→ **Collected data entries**
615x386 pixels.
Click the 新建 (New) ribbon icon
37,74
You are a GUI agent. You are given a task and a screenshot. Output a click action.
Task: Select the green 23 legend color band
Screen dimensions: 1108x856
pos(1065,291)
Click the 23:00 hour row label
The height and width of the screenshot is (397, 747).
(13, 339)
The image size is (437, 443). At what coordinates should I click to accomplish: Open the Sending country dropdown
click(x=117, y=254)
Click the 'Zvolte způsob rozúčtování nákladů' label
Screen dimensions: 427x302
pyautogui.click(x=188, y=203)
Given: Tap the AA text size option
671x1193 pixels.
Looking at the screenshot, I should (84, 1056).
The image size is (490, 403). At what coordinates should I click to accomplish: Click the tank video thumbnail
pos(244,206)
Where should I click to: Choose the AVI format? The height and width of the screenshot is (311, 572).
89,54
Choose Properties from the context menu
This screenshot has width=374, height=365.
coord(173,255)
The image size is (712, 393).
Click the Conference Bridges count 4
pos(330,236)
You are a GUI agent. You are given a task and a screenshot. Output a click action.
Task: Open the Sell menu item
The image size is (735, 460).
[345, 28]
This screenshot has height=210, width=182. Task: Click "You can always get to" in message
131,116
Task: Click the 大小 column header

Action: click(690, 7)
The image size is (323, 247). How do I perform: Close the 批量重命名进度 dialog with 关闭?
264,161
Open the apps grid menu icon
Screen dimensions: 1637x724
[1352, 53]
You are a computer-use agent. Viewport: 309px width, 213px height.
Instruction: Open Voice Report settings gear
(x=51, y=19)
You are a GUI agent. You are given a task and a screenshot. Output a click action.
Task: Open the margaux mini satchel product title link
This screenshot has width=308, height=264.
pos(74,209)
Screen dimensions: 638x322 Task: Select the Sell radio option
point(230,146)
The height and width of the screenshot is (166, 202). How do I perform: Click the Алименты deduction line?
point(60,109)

→ **REQUIREMENT**
The answer must be the line containing "The height and width of the screenshot is (397, 747)." and every line after it to the end of the data, each set down exactly.

→ **OUTPUT BELOW**
The height and width of the screenshot is (397, 747).
(13, 339)
The image size is (437, 443). At what coordinates should I click to accomplish: Open the Sending country dropdown
click(x=117, y=254)
Click the 'Zvolte způsob rozúčtování nákladů' label
Screen dimensions: 427x302
pyautogui.click(x=188, y=203)
Given: Tap the AA text size option
671x1193 pixels.
Looking at the screenshot, I should (84, 1056).
The image size is (490, 403). At what coordinates should I click to accomplish: Click the tank video thumbnail
pos(244,206)
Where should I click to: Choose the AVI format? The height and width of the screenshot is (311, 572).
89,54
Choose Properties from the context menu
This screenshot has width=374, height=365.
coord(173,255)
The image size is (712, 393).
Click the Conference Bridges count 4
pos(330,236)
You are a GUI agent. You are given a task and a screenshot. Output a click action.
Task: Open the Sell menu item
The image size is (735, 460).
[345, 28]
This screenshot has height=210, width=182. Task: Click "You can always get to" in message
131,116
Task: Click the 大小 column header

Action: click(690, 7)
The image size is (323, 247). How do I perform: Close the 批量重命名进度 dialog with 关闭?
264,161
Open the apps grid menu icon
Screen dimensions: 1637x724
[1352, 53]
You are a computer-use agent. Viewport: 309px width, 213px height.
Instruction: Open Voice Report settings gear
(x=51, y=19)
You are a GUI agent. You are given a task and a screenshot. Output a click action.
Task: Open the margaux mini satchel product title link
This screenshot has width=308, height=264.
pos(74,209)
Screen dimensions: 638x322 Task: Select the Sell radio option
point(230,146)
The height and width of the screenshot is (166, 202). How do I perform: Click the Алименты deduction line?
point(60,109)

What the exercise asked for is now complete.